Living here around the Muscle Beach area near the Weider West Coast office, I'm fortunate enough to be near the very best in bodybuilding. I'll never forget when I first got here from New Jersey. I was almost too embarrassed to go down to the beach. I'd heard all about the great men who trained there and didn't feel in the mood to be compared. To me, I was just big and fat. A great white whale. Luckily, Joe Weider felt that I had a great potential so he stuck with me and boosted me every chance he got. While I was grateful, it also worried me. Could I ever live up to the buildup I was being given? I felt I had to prove I could, so I knocked myself out in my training sessions.

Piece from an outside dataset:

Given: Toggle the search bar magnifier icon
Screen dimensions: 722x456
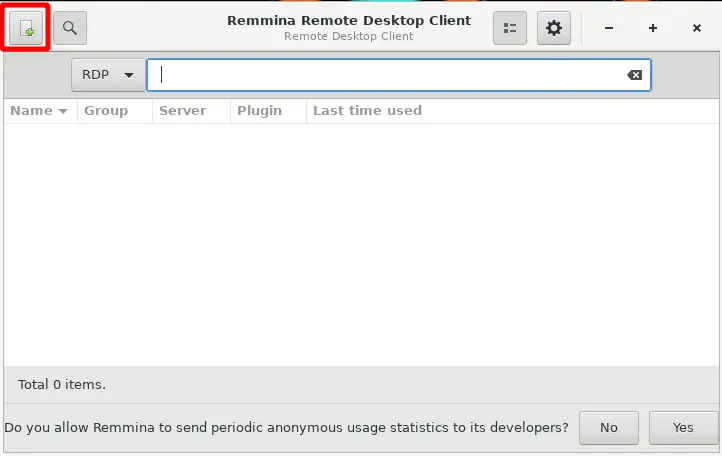Looking at the screenshot, I should click(x=70, y=28).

The hard work started to pay off as my bodyweight began to drop and the cords of definition began to crease my skin. During this process very few saw what I looked like. I would train in a heavy shirt. Like the ugly duckling, I was almost afraid to come out for others to see. Big fat Dave. This preyed on my mind. I spent many a sleepless night thinking about that 'Big Fat Dave'. Maybe they were right, maybe I was big and fat and could never change. Whenever I looked into a mirror, all I could see were the bad points. This is good to an extent, but I never saw anything that looked good, which can be pretty depressing. After the first year, I passed on competing in the IFBB Mr. America contest. I gave some lame duck excuse. I felt I needed more time. I needed to cut down some more. I needed to diet, do higher reps, do more situps, in short, I still felt fat.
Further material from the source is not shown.